Through-the-thickness reinforcement of polymer matrix composites by the incorporation of rigid Z-pins has been proven to be effective in limiting delamination crack growth under quasi-static, fatigue and impact loading conditions in laboratory coupons [4]. The magnitude of the effect is highly dependent on the geometry of the coupon (particularly the thickness) and on the nature of the fibre architecture (i.e. UD or fabric). For any given sample geometry, the significant increase in the delamination resistance is achieved at the cost of a certain reduction in the in-plane stiffness and strength. However, the occurrence of alternative failure modes/locations in such highly reinforced structures is inevitable and needs to be considered in the design stages.

Thin walled, patch joined I-sections were selected as a representative aerospace structural element, to investigate the effects of localised through-the-thickness reinforcement on its ultimate load carrying capability.
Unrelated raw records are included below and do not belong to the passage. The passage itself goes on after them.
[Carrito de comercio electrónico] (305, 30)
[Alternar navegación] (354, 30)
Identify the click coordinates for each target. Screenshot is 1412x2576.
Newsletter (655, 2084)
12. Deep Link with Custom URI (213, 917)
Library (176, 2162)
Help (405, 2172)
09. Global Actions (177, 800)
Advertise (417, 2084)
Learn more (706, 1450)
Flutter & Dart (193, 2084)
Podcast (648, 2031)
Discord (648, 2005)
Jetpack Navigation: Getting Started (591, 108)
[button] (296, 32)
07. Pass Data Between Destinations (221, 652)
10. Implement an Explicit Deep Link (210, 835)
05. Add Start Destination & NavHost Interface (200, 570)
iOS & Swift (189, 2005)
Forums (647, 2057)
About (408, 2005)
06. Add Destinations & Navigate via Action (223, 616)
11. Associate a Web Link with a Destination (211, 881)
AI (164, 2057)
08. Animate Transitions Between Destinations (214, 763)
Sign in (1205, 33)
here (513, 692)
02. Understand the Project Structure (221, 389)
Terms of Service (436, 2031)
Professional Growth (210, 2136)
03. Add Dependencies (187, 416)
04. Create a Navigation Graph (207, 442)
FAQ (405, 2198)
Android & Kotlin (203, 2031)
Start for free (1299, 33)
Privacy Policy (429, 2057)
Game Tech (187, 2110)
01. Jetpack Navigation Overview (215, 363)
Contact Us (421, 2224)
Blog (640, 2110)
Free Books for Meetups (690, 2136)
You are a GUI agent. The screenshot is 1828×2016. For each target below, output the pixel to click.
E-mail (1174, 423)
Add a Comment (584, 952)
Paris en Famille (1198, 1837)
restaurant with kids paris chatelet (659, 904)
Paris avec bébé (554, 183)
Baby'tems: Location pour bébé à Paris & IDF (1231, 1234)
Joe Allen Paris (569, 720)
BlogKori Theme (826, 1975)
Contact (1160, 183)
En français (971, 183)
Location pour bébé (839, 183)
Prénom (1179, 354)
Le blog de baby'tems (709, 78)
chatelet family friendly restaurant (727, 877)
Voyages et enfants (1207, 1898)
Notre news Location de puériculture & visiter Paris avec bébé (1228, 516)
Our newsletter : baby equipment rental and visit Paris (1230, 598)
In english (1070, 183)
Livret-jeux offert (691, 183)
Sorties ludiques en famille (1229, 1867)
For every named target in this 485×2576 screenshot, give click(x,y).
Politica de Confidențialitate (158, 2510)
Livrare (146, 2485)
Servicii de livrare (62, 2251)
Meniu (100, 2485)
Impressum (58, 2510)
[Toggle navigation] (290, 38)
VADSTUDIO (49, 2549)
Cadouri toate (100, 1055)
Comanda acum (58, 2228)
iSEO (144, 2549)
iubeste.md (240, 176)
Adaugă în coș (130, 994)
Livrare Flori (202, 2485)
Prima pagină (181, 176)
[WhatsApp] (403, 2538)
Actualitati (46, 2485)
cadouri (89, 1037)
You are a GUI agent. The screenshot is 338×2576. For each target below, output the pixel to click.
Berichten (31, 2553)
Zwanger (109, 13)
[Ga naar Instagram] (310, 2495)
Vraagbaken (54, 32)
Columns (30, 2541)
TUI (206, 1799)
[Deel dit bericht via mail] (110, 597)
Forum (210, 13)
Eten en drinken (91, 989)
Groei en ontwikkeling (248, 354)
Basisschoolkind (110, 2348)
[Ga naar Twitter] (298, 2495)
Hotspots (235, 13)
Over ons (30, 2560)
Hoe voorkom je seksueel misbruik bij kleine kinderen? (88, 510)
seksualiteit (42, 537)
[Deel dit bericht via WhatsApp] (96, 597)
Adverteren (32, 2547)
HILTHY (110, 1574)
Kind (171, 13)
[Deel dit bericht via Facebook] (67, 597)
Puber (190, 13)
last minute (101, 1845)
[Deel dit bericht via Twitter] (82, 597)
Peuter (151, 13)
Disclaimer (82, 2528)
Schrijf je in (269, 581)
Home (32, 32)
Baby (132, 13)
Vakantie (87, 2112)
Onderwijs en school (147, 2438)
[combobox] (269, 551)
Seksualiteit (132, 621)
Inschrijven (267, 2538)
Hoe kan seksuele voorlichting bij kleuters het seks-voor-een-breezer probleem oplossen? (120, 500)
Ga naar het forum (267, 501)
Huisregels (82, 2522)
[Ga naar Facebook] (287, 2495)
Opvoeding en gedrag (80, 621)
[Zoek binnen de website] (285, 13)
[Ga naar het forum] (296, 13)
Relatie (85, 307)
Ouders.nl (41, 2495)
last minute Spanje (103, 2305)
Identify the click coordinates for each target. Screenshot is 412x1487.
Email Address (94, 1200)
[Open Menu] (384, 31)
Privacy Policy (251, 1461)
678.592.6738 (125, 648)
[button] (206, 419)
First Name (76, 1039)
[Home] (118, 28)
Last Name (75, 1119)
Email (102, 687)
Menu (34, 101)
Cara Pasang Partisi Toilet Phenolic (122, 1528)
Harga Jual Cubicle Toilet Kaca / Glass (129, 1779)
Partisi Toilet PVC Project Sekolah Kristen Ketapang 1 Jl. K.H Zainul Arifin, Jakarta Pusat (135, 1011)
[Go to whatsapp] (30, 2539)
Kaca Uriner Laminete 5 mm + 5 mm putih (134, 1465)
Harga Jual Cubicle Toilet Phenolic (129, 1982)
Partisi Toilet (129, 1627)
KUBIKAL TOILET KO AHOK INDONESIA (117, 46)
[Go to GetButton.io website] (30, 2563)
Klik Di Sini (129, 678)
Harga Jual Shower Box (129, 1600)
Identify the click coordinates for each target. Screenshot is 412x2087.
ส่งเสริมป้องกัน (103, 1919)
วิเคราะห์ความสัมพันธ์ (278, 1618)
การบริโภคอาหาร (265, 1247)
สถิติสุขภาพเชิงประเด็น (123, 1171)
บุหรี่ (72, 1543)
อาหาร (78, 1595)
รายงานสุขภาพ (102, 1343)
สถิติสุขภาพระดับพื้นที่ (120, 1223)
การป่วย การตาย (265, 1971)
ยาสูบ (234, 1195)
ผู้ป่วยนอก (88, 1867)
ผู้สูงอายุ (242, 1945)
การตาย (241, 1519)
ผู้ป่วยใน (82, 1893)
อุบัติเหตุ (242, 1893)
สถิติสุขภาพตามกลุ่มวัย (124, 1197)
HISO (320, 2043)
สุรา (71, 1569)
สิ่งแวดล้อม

Tensile loading of the I-section was selected so as to mimic their loading on the outside of a curved stiffened panel, such as an aircraft nacelle. This has the effect of placing the Z-pinned patch under shear loading. Some of the I-sections were impacted on the patch with a round tip impactor prior to being tensile tested so as to mimic an impact induced delamination damage.

The aim of the study was to monitor the effect Z-pin reinforcement has on the strength and on the failure mode of these joints.